• [Provided material]
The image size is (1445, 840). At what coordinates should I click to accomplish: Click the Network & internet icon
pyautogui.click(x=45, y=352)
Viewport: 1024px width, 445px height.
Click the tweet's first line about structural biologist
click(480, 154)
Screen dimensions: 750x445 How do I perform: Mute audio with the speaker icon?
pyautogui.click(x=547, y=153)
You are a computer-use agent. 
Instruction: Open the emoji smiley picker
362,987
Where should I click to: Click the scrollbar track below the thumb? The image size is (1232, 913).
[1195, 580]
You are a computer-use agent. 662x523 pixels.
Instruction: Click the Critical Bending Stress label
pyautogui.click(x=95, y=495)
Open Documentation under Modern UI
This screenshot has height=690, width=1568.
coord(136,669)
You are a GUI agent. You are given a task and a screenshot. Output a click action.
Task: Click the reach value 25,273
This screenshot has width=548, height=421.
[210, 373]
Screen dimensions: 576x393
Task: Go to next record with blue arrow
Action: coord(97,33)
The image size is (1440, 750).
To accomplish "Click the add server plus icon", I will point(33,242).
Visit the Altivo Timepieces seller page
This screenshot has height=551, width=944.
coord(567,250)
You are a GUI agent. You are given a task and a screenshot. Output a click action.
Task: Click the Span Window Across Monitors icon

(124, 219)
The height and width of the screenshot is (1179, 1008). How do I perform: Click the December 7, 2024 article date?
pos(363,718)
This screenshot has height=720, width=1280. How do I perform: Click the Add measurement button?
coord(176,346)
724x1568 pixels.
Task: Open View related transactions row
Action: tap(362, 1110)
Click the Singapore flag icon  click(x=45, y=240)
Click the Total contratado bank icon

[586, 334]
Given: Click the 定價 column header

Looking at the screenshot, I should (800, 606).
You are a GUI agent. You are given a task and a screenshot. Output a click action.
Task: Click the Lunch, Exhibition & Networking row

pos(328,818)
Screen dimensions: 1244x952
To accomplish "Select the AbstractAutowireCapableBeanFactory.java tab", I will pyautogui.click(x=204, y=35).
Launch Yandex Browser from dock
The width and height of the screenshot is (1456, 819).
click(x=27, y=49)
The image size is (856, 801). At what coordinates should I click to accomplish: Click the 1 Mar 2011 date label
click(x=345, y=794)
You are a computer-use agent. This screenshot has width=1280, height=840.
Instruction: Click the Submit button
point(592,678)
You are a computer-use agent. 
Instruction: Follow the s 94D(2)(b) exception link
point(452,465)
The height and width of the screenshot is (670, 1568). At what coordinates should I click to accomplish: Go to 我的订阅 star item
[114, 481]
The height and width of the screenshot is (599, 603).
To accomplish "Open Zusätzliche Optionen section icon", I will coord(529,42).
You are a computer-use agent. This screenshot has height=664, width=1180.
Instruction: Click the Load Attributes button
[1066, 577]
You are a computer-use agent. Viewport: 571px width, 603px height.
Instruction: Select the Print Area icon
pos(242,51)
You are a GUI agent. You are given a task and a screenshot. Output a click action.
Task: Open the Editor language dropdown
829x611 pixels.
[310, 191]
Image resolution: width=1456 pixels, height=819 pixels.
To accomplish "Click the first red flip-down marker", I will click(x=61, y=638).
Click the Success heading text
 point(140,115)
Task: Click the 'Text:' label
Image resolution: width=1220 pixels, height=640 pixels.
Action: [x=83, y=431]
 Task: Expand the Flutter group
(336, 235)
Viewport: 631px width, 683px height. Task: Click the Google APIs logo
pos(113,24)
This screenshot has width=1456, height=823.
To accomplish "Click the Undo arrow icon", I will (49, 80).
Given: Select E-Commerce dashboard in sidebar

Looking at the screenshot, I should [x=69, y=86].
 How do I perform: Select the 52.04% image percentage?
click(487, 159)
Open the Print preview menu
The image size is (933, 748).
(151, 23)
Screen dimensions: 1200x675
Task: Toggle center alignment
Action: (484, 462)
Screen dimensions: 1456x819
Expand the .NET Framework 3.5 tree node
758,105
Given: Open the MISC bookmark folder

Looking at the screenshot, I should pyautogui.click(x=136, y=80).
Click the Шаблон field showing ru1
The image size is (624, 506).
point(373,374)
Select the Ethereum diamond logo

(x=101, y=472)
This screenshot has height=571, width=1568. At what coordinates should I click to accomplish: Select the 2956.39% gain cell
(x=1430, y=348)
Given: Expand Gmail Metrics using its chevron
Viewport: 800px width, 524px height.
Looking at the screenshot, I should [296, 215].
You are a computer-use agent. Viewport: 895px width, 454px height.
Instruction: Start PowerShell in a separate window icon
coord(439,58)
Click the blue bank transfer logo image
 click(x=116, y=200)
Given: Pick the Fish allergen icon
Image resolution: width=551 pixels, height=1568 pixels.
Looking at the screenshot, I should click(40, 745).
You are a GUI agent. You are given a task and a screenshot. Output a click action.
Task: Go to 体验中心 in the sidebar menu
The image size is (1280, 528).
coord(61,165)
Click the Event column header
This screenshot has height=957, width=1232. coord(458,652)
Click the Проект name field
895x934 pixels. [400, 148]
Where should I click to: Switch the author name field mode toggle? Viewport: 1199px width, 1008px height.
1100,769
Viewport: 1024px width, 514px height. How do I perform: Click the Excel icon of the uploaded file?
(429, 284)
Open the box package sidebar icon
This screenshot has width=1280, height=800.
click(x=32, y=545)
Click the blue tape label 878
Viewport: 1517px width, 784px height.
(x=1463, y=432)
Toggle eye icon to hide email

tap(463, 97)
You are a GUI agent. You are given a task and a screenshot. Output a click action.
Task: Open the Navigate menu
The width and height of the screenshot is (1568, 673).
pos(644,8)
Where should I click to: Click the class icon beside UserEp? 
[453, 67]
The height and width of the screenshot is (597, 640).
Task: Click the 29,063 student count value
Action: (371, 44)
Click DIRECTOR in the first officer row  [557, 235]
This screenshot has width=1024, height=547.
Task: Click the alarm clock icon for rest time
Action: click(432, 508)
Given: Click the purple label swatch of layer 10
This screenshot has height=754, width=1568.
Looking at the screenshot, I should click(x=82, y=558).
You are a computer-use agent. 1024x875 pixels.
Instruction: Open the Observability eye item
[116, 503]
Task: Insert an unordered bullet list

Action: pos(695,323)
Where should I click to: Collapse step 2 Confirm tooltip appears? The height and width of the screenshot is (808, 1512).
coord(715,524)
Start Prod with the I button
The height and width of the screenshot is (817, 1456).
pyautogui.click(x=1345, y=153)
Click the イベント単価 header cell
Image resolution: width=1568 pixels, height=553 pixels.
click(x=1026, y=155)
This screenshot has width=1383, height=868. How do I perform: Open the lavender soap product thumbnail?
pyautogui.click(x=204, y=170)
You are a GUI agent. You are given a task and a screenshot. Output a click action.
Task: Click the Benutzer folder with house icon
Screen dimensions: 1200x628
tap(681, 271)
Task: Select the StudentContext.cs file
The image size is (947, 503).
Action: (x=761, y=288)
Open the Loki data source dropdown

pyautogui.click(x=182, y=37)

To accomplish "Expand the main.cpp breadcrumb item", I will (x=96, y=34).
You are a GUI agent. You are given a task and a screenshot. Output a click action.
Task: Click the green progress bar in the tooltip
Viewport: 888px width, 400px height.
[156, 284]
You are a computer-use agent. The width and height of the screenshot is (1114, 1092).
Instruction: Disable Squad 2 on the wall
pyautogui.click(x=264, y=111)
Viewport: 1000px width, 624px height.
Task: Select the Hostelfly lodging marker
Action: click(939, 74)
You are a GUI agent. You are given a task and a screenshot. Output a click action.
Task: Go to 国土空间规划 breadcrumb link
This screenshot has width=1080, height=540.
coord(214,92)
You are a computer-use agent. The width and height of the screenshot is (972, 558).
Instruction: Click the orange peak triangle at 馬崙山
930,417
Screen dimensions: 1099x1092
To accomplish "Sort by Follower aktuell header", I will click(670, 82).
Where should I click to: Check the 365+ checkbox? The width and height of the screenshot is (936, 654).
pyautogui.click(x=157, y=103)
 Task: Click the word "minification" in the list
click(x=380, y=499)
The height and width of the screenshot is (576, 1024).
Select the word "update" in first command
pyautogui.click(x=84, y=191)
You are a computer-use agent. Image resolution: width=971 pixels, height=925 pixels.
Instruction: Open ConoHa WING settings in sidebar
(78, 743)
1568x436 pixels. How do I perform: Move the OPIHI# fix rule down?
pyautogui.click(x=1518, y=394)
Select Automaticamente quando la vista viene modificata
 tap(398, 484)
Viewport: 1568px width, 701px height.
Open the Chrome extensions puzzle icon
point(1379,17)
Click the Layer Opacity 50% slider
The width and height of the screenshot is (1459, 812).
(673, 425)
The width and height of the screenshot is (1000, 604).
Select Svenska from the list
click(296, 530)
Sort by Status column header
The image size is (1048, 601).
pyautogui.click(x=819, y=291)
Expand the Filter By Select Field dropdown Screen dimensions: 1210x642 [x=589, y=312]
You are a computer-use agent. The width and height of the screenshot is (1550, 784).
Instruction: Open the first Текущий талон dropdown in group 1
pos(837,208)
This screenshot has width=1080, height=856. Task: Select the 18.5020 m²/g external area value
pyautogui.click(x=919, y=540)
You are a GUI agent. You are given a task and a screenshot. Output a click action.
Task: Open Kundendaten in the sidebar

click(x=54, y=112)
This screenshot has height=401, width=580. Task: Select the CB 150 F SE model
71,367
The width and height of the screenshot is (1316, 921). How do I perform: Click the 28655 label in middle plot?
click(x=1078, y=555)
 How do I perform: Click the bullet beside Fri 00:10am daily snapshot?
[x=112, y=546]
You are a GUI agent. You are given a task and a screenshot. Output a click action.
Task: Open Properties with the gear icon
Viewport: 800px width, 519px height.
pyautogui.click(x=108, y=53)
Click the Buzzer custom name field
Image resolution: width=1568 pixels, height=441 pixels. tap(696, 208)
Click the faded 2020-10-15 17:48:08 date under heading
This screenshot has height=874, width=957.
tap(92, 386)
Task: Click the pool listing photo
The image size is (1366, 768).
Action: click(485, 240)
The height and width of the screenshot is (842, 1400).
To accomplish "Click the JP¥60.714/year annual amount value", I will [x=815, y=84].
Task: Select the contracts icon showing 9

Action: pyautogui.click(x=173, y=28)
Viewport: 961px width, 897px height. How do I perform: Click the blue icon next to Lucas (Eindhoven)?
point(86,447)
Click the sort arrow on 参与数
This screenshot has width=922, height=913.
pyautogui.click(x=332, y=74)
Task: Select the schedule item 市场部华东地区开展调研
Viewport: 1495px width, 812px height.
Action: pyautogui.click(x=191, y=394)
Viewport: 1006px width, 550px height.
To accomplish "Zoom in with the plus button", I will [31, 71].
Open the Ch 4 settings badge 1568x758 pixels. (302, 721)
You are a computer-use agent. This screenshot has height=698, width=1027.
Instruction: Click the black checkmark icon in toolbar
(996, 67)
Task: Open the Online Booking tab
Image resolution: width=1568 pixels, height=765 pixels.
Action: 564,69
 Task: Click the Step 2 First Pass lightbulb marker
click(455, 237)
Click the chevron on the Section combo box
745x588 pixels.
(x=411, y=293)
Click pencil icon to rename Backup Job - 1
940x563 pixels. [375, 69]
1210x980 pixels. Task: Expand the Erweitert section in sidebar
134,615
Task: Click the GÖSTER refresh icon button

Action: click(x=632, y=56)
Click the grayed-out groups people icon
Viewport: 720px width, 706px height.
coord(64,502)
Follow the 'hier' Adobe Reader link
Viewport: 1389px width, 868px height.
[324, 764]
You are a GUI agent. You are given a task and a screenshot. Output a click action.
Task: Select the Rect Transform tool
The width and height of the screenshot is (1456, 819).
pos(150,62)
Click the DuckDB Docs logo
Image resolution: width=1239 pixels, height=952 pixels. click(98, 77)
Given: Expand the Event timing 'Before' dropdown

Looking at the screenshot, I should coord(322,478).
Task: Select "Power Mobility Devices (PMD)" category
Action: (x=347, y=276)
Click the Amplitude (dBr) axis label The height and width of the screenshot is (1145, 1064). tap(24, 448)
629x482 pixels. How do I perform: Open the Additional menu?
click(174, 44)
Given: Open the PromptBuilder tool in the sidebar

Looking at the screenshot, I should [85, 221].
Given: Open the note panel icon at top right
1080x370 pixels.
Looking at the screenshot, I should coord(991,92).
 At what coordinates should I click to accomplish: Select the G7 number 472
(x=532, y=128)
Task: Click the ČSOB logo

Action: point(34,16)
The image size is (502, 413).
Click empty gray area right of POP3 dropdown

• [Your goal]
Print the items above word for word, beginning with the very first line and continuing through the line that contains "Action: coord(97,33)", including both of those lines.

• [Answer to this problem]
The image size is (1445, 840). At what coordinates should I click to accomplish: Click the Network & internet icon
pyautogui.click(x=45, y=352)
Viewport: 1024px width, 445px height.
Click the tweet's first line about structural biologist
click(480, 154)
Screen dimensions: 750x445 How do I perform: Mute audio with the speaker icon?
pyautogui.click(x=547, y=153)
You are a computer-use agent. 
Instruction: Open the emoji smiley picker
362,987
Where should I click to: Click the scrollbar track below the thumb? The image size is (1232, 913).
[1195, 580]
You are a computer-use agent. 662x523 pixels.
Instruction: Click the Critical Bending Stress label
pyautogui.click(x=95, y=495)
Open Documentation under Modern UI
This screenshot has height=690, width=1568.
coord(136,669)
You are a GUI agent. You are given a task and a screenshot. Output a click action.
Task: Click the reach value 25,273
This screenshot has width=548, height=421.
[210, 373]
Screen dimensions: 576x393
Task: Go to next record with blue arrow
Action: coord(97,33)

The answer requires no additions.